There are costs associated with both Exchange Traded Funds and mutual funds. Generally, ETFs have lower annual fees
than comparable index-based mutual funds, and significantly lower fees than actively managed mutual funds. Also,
ETFs do not have investment minimums, except to the extent that an investor cannot buy a fractional share in an
ETF, or special sales charges (‘loads’) imposed by some mutual funds. However, you will need to pay a brokerage
commission each time you buy or sell ETF shares.
Another advantage is that Exchange Traded Funds are typically more tax efficient than mutual funds. Capital gains
taxes are payable on ETFs based solely on when you buy and sell your shares. Taxes on mutual funds, are not only
incurred on gains at the time you sell, but you will also owe taxes based on periodic capital gains distributions
the fund makes to you. Of course, this tax issue is not of concern if your investments are maintained as part of a
tax deferred or tax free investment account such as an IRA, Roth IRA, or a 401k plan.
For sophisticated investors, another enormous benefit offered by many Exchange Traded Funds is the availability of
a liquid options chain. This means that an investor who understands how to use options, can implement strategies to
enhance investment performance and protect capital against loss. Options can also be used to gain leverage, produce
income, and reduce market risks. Options simply are not available on mutual funds.
There are critics of Exchange Traded Funds. However, a close look at the criticisms being levels raises suspicions
that the ney sayers are most likely advocating mutual fund investing in an effort to maintain the status quo and
their source of income.
Critics contend that there are too many Exchange Traded Funds, with many being duplicative of what is already
available in the market, making it hard for investors to choose. There are for more mutual funds than ETF's, which
makes this a curious criticism. In fat, if too much choice is a negative, then we must assume that mutual funds
lose this round to the smaller Exchange Traded Fund industry.
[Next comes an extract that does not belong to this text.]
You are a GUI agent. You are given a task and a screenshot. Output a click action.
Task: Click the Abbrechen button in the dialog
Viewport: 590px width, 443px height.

As more specialized Exchange Traded Funds have come to market, critics have argued that they are too narrowly
focused resulting in more volatile and risky funds. The volatility and associate risk is a function of the specific
market sector addressed by the ETF. The mutual fund industry also has its specialty funds, which are no less prone
to risk. At best, this criticism results in a tie between the two products.
The ability to trade ETFs during the day has caused some to argue that these products promote speculative,
short-term practices. It is true that the ease of trading ETFs does make them conducive to short-term trading or
chasing the latest hot sector. This assumes that short-term trading is something to be avoided, when, in fact, the
large institutions routinely engage in this practice. A skilled short-term trader can generate significantly better
returns than the traditional "buy and hold" investor, a fact proven year-after-year by large investment banks and
brokerage firms that routinely return significant profits from their in-house traders. This argument is a
paternalistic statement that assumes individual investors are too ignorant to be trusted with powerful investment
tools, while all that is really required is a sound education.
Lastly, the final argument espoused centers upon commissions. The argument is that commissions can add up If you
buy and sell alot of small lots of ETF shares. It is true that each time you execute a buy or sell transaction, you
will incur a commission expense. However, commission expenses have been significantly reduced through discount
brokerages and is an cost controlled in large part by the investor who elects when these transactions will take
place. Mutual funds impose their own fee structure, which must be fully offset against any commission expenses
before this argument can be given any merit. A sophisticated investor can also take steps to mitigate their
commission expenses through improved investment returns or appropriately tailored option strategies.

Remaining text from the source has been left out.